> **Dataset records**
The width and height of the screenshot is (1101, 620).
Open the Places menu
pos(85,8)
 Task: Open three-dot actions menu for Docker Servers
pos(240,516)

> **Exercise**
Please repeat every line of the items above verbatim, keeping them in the same order.

> **Response to this exercise**
The width and height of the screenshot is (1101, 620).
Open the Places menu
pos(85,8)
 Task: Open three-dot actions menu for Docker Servers
pos(240,516)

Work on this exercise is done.